ALL EGGS IN ONE BASKET :
What do we find common among all the rich people? A likely answer to that question is income from multiple sources. Most of the wealthy people tend to spread their risks and also put their stakes in multiple opportunities. This is done by engaging themselves and having ‑financial interests in multiple income sources and/or businesses. But it need not only be limited to businesses. Aiming to generate and then reinvesting the income from investments is also a great way to build wealth. Most of us who are not wealthy are dependent on a single salary or business income.
FIND A MENTOR :
Finding a guide or a mentor or the right ‑financial planner /advisor can do wonders for our financial well-being. In a life where we may not have any close role models who are wealthy, having someone
to guide our financial decisions can be wondrous. A mentor will be someone who is trustworthy, knowledgeable and genuinely concerned about your ‑financial progress. The most valuable role of
your mentor will be to manage your emotions and make sure that you are not biased or emotionally driven to take wrong ‑financial decisions.

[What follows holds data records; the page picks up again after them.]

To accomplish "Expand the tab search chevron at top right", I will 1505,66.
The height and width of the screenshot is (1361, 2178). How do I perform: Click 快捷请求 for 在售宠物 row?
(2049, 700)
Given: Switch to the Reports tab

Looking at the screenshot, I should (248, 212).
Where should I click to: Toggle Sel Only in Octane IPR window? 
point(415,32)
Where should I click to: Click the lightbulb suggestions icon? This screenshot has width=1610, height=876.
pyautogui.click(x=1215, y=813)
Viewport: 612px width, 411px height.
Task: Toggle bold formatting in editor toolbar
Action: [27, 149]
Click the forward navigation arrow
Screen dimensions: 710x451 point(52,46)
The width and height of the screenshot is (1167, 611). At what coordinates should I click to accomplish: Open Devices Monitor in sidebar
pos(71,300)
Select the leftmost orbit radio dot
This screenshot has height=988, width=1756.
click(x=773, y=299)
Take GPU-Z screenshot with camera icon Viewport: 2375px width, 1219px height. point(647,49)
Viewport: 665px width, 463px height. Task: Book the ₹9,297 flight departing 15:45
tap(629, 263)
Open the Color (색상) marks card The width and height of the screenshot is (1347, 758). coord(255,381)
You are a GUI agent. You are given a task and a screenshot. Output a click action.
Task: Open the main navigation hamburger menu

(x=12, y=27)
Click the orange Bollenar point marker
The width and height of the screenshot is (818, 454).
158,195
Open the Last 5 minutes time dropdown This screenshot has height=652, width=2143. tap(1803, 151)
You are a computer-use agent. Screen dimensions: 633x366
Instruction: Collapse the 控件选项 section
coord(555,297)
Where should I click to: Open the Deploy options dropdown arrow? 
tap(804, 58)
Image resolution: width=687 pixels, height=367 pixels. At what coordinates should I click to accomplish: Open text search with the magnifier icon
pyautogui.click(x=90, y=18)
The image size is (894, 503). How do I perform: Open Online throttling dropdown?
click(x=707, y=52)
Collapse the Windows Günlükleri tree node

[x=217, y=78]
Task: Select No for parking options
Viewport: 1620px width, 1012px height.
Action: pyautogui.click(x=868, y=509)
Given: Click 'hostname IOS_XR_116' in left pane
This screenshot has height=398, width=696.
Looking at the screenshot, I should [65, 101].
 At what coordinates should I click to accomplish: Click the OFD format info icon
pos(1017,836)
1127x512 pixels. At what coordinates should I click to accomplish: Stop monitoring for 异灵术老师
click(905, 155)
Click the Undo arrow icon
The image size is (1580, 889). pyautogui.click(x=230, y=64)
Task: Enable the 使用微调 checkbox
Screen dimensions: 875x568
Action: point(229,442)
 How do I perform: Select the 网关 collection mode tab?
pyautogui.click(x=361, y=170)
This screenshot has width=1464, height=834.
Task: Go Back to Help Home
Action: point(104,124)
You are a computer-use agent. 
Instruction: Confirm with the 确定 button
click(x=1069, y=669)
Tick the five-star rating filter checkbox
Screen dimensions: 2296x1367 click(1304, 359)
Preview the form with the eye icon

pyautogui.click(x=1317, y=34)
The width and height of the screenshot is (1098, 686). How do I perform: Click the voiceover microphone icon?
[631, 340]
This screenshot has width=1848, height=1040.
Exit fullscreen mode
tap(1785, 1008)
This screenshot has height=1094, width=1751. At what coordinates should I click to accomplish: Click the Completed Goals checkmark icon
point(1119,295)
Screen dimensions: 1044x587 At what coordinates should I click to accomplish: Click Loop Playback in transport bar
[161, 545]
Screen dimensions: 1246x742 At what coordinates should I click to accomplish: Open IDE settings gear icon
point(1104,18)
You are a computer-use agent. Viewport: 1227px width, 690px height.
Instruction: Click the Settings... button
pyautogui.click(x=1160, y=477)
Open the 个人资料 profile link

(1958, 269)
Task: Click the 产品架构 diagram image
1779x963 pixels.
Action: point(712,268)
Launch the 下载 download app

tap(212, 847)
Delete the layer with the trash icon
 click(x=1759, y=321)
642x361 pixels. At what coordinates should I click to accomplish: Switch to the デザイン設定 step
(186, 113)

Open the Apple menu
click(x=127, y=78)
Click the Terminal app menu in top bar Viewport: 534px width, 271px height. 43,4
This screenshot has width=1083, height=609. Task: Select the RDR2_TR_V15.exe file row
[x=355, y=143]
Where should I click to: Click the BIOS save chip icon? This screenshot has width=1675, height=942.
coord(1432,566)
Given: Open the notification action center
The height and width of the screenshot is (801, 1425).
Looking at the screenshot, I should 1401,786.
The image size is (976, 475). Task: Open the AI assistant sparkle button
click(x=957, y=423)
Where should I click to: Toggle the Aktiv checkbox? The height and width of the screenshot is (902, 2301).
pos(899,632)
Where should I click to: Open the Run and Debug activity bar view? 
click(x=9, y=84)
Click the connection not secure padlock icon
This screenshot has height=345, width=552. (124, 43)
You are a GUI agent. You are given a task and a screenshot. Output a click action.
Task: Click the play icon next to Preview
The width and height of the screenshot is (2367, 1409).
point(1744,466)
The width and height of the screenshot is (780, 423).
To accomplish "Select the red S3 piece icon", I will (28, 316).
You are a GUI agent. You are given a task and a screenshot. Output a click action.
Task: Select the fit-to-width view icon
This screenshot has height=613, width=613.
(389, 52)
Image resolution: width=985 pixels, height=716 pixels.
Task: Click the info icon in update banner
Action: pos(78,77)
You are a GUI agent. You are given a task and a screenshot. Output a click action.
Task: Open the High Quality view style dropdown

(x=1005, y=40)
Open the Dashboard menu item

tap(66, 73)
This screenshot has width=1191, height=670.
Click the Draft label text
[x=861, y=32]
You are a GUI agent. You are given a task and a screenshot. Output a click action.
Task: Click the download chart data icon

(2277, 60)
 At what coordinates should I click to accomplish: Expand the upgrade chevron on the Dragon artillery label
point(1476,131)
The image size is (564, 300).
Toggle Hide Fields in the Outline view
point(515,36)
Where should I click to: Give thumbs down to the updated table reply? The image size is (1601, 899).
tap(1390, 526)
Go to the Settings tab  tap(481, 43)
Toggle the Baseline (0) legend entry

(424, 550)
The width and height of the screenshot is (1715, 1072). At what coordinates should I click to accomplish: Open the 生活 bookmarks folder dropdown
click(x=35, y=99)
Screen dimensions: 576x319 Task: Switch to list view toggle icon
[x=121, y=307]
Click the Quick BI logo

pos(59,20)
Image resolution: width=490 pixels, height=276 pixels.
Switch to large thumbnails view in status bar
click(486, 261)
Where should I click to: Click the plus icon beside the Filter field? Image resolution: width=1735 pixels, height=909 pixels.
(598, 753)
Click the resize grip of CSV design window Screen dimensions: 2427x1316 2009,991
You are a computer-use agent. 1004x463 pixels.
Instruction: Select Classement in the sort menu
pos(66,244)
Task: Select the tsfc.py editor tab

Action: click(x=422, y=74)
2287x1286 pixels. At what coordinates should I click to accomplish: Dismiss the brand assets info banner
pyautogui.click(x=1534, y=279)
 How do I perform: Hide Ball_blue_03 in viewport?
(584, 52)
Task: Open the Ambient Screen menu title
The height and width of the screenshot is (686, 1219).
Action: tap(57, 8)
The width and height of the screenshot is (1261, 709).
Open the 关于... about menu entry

While it is not in our hands to decide fate and destiny, it is definitely in our hands to influence it in ‑financial terms. Be it savings, investments or protection, it is all well within the realms of reality, that we take the right, informed decisions. The story of being wealthy begins by having the right self belief, a strong intent, backed with actions and decisions and sometimes guided by the right people. An important part of being wealthy is also about managing our emotions and our habits where we do not procrastinate our ‑financial decisions and keep control on our spendings. None of the reasons why we are not wealthy are beyond our control. What is now required is that we practice what we have read.